The Remote app is by no means perfect—it can sometimes be flaky and unresponsive—but it’s incredibly useful at certain times, and well worth keeping on your iOS devices to use as needed.
5. See the highest-quality video you can
Although they run the same software, the big difference between the second- and third-generation Apple TV models is that the third-gen model supports 1080p video resolution versus 720p on the previous gen. In order to see the difference, however, you’ll need to make sure you’ve set up your Apple TV accordingly.
First, navigate to Settings and go Audio & Video. Scroll to the bottom of the list to the TV Resolution entry. If you see ‘Auto’ next to it, you should be in good shape. But just to make sure, select TV Resolution and, under the picture of an Apple TV, you’ll see what the current TV resolution is—’1080p HD – 60Hz’, for example. If that looks right, you’re good to go.

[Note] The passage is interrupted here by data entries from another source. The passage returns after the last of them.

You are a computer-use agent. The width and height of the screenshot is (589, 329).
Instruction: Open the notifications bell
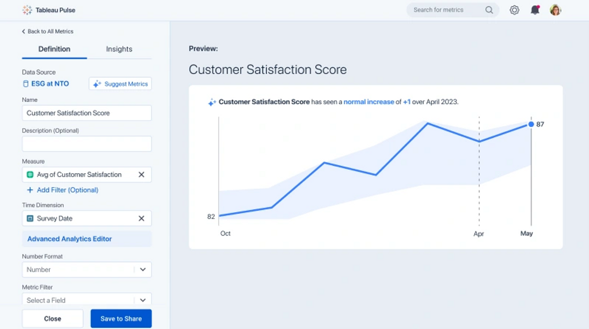(x=535, y=10)
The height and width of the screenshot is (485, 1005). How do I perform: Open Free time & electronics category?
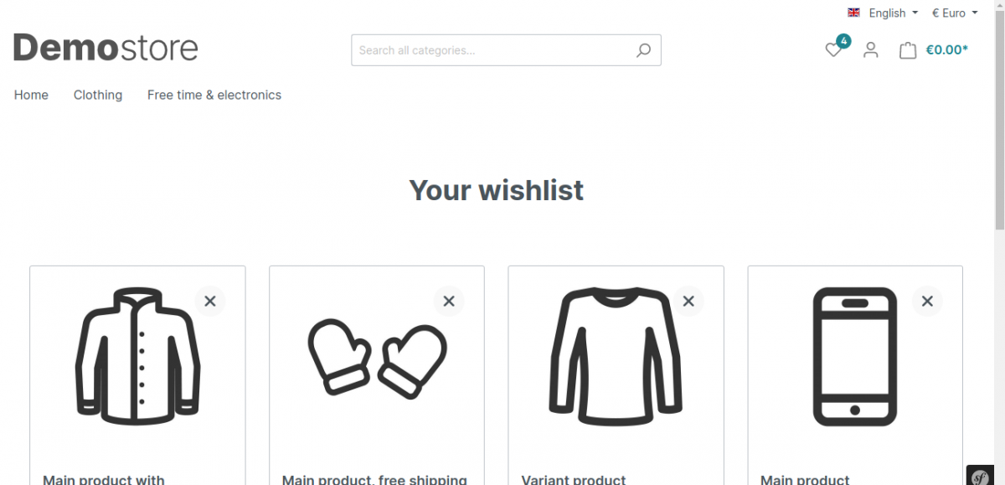[x=214, y=95]
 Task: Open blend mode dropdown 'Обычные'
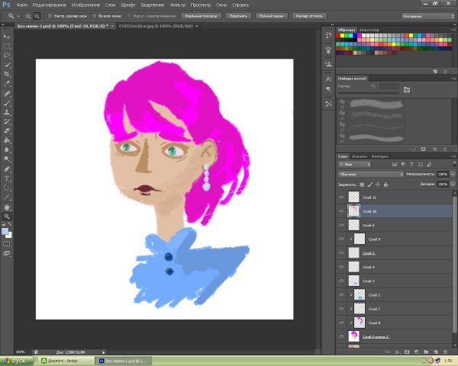click(x=369, y=174)
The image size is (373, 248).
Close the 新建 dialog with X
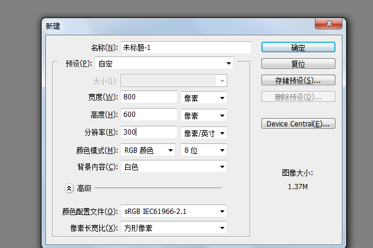[x=329, y=24]
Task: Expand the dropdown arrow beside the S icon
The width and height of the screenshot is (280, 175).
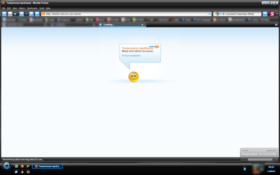Action: click(277, 14)
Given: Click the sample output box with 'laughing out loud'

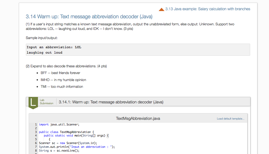Looking at the screenshot, I should pos(138,50).
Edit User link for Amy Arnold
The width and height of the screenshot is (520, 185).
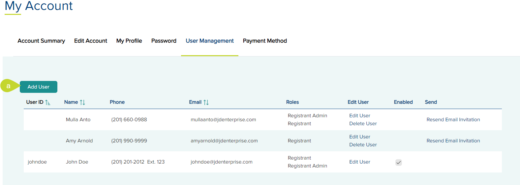(x=360, y=137)
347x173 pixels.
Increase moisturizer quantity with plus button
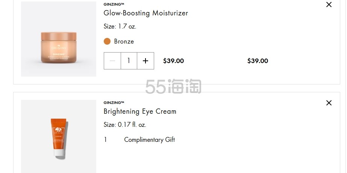(145, 61)
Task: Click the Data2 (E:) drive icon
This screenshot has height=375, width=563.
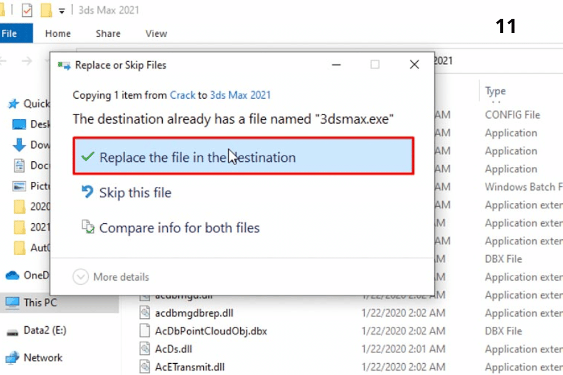Action: (13, 331)
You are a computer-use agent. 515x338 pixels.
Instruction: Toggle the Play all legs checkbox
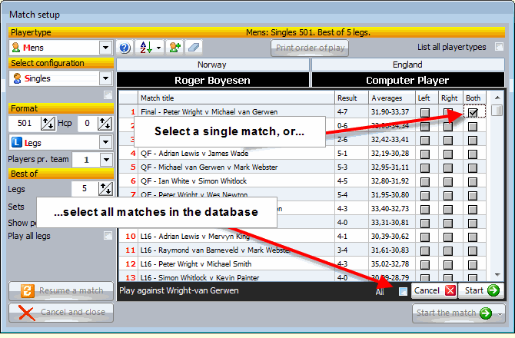[108, 236]
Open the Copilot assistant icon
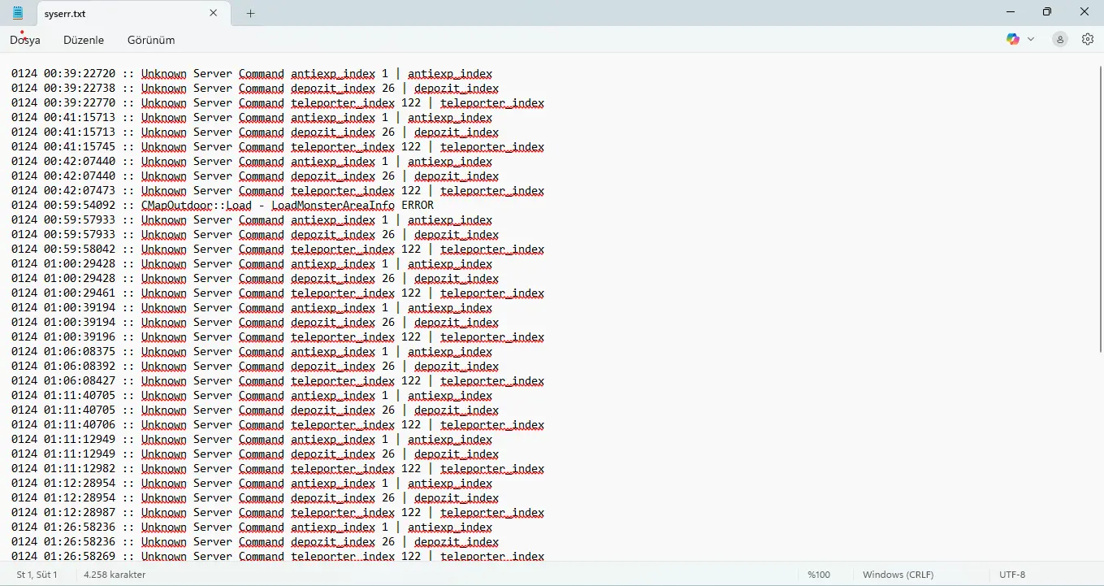The image size is (1104, 586). [x=1012, y=39]
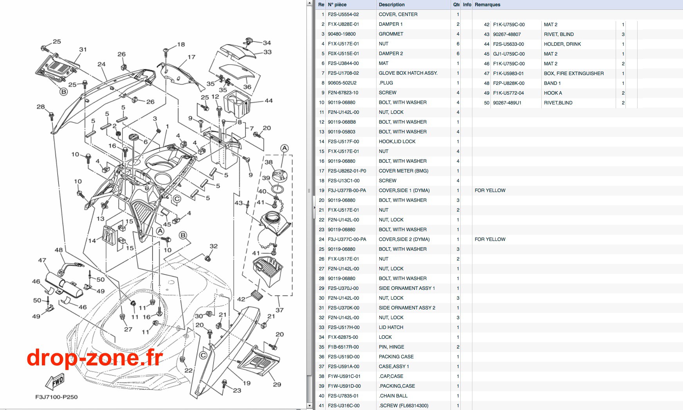Viewport: 683px width, 410px height.
Task: Click the BOX, FIRE EXTINGUISHER entry
Action: coord(574,74)
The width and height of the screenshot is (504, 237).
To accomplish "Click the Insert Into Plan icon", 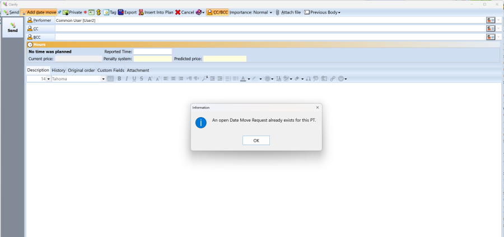I will click(x=141, y=12).
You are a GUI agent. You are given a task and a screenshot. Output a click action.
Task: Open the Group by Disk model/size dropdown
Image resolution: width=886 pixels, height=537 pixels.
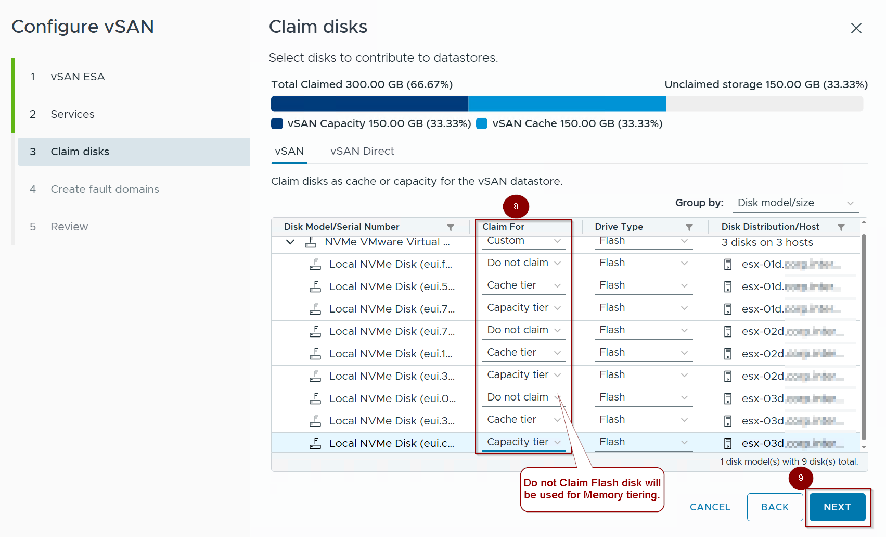click(795, 203)
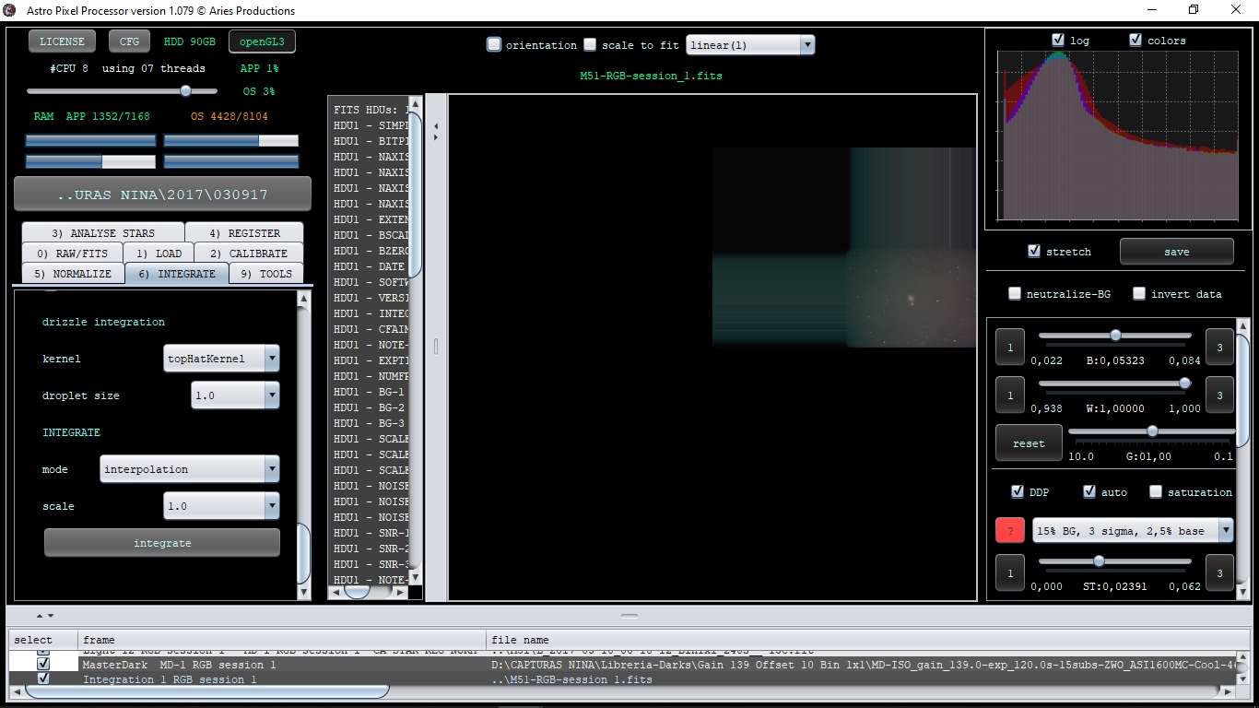Enable neutralize-BG checkbox
The height and width of the screenshot is (708, 1259).
[1015, 293]
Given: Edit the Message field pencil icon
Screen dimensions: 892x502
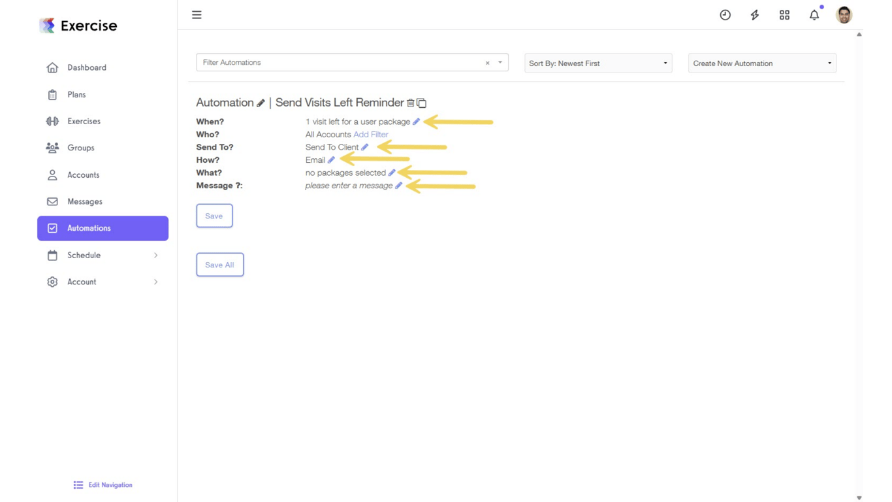Looking at the screenshot, I should coord(399,186).
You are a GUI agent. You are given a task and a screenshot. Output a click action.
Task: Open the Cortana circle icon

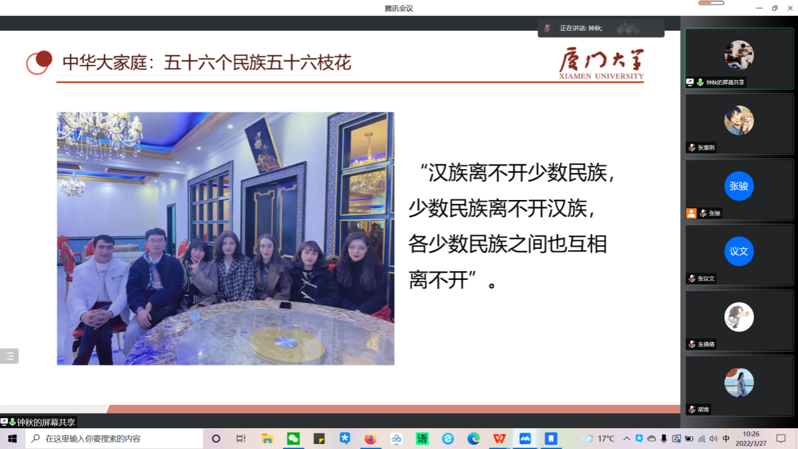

Second, go to Settings > iTunes Store and look in the Preferences section. Assuming you have a 1080p TV and sufficient bandwidth, Video Resolution should be set to 1080p HD, and HD Previews should be set to On.
Note that it does you no good to set the Apple TV to a resolution higher than your TV supports. For example, if your TV can produce only 720p video, don’t configure the Apple TV for 1080p. In some cases, TVs get confused with these conflicting resolutions and will simply refuse to display images from the Apple TV at all.